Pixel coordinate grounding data
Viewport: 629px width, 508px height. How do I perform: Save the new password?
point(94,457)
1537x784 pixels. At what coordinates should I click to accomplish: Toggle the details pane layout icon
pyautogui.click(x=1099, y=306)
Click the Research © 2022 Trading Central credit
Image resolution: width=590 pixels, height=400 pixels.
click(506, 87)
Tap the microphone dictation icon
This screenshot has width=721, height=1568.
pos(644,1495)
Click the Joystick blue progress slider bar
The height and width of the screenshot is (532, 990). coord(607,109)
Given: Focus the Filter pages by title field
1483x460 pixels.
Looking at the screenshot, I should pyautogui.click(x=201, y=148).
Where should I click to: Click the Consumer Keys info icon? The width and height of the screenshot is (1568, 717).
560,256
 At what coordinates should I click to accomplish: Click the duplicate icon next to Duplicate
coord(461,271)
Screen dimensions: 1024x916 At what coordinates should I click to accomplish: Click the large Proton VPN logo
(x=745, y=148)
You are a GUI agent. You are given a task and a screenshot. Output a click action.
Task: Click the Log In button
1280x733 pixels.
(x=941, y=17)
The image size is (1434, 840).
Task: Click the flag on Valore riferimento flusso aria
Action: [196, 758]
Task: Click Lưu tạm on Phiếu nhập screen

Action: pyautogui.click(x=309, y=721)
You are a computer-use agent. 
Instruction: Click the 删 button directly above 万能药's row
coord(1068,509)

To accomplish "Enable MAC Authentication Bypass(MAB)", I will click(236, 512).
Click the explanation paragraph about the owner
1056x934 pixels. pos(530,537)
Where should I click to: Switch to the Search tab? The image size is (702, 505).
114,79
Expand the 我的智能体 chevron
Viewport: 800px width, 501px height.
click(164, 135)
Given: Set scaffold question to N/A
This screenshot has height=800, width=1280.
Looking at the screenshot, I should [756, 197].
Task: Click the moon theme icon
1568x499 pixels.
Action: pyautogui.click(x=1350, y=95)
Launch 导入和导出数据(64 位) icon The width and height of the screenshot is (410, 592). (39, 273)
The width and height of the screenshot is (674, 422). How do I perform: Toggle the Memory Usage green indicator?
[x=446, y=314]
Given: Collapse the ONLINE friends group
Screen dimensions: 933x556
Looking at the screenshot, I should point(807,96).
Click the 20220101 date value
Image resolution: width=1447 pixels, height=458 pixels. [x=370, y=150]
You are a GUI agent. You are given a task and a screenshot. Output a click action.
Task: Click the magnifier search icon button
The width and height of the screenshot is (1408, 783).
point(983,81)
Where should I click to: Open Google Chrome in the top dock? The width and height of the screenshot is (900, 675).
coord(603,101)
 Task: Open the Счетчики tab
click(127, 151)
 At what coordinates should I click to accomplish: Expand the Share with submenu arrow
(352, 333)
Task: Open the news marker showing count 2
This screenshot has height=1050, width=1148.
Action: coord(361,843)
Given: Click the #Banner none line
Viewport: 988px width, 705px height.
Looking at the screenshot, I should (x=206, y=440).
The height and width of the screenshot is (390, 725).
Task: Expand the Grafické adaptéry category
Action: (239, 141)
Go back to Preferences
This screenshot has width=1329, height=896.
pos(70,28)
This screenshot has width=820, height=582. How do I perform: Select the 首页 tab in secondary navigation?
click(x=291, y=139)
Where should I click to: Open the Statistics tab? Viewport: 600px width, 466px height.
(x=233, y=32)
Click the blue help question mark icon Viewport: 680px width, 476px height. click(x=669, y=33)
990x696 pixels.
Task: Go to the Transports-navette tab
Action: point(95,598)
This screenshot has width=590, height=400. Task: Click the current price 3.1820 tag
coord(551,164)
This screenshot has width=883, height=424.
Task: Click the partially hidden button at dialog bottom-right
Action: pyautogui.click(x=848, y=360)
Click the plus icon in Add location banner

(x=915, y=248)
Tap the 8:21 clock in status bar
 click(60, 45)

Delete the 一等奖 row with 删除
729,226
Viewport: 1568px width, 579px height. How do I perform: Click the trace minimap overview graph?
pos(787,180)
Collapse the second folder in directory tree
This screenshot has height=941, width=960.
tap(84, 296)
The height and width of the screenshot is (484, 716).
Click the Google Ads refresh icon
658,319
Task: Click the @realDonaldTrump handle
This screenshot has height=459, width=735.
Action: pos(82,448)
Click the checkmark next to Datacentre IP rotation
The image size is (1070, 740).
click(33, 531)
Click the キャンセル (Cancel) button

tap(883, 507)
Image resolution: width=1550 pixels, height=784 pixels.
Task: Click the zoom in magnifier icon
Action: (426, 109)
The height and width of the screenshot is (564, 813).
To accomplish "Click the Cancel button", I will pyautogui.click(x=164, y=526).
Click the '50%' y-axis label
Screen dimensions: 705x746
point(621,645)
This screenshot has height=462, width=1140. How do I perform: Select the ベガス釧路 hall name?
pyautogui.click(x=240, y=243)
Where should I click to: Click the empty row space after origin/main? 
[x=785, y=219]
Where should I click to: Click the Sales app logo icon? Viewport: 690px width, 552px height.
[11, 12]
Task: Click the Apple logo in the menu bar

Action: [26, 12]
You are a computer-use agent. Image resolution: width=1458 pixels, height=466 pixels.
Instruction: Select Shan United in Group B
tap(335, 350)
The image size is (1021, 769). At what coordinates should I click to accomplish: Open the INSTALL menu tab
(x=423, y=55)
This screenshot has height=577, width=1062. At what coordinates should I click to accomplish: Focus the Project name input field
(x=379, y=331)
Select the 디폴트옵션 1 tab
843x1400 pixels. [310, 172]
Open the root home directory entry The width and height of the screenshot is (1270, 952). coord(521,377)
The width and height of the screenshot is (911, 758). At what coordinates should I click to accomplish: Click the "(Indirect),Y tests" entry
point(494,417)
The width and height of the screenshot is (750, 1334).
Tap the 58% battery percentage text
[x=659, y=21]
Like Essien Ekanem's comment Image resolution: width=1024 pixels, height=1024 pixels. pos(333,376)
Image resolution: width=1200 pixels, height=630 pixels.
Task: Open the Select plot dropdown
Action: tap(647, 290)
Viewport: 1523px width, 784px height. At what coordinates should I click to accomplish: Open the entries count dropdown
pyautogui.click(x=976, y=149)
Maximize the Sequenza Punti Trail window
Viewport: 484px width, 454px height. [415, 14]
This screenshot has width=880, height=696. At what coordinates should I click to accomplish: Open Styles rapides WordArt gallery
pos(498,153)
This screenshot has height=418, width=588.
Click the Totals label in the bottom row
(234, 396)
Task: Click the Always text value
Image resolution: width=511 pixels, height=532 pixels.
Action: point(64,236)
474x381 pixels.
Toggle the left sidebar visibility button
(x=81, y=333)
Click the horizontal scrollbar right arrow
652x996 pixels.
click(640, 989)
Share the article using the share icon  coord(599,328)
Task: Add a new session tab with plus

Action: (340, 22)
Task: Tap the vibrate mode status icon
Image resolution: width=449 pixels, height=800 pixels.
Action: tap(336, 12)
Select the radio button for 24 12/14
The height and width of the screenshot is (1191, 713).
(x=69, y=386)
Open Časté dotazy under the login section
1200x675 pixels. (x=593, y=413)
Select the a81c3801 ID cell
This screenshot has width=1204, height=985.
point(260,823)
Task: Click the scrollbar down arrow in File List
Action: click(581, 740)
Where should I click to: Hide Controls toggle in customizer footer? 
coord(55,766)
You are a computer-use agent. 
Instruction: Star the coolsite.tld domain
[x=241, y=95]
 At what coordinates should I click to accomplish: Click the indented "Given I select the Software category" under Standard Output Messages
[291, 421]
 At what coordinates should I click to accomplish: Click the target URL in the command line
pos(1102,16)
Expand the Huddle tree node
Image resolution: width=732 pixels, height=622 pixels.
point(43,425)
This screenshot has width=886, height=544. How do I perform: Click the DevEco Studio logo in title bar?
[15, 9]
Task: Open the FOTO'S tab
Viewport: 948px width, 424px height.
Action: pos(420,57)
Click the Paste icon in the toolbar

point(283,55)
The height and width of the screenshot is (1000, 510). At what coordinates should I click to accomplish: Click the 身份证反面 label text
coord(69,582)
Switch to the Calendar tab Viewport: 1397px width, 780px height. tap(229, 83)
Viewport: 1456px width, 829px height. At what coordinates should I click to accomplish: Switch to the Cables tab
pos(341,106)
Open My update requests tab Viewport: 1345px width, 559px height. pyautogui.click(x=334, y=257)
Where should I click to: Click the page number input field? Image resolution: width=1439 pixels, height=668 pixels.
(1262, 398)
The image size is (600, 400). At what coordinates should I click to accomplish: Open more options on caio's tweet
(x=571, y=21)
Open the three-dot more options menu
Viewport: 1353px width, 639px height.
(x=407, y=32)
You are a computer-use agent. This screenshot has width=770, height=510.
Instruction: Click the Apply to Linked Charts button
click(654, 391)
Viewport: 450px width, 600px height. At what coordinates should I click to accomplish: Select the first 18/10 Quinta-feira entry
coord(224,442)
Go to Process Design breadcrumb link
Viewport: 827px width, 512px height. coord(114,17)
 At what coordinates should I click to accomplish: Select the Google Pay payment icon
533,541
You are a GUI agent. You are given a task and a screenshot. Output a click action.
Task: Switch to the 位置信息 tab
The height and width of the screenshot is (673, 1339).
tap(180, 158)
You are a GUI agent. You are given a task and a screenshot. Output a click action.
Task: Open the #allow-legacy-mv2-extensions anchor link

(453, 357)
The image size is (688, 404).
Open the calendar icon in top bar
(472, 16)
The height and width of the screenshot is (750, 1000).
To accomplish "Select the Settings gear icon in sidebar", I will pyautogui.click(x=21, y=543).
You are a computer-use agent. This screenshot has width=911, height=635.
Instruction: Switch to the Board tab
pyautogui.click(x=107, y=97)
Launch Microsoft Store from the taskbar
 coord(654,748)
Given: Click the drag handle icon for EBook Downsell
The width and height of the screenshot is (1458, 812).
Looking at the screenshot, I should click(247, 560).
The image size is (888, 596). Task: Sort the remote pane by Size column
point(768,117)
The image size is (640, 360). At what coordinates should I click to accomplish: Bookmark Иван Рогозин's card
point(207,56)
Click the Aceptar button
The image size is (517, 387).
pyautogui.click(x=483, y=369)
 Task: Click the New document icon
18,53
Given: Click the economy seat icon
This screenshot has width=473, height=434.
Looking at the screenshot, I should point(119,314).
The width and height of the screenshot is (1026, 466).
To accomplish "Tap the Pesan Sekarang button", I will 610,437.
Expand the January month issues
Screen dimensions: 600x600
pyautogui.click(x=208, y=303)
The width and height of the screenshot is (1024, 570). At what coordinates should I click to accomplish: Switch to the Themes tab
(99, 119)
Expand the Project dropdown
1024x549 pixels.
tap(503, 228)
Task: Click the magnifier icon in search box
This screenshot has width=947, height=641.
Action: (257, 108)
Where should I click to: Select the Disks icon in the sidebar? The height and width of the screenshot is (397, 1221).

## WHAT TO WORK ON
In the entries above, find the line with "652x996 pixels." and the line with "Task: Tap the vibrate mode status icon", then set down exactly those two and every line between them, nothing else.

## OUTPUT OF THE EXERCISE
652x996 pixels.
click(640, 989)
Share the article using the share icon  coord(599,328)
Task: Add a new session tab with plus

Action: (340, 22)
Task: Tap the vibrate mode status icon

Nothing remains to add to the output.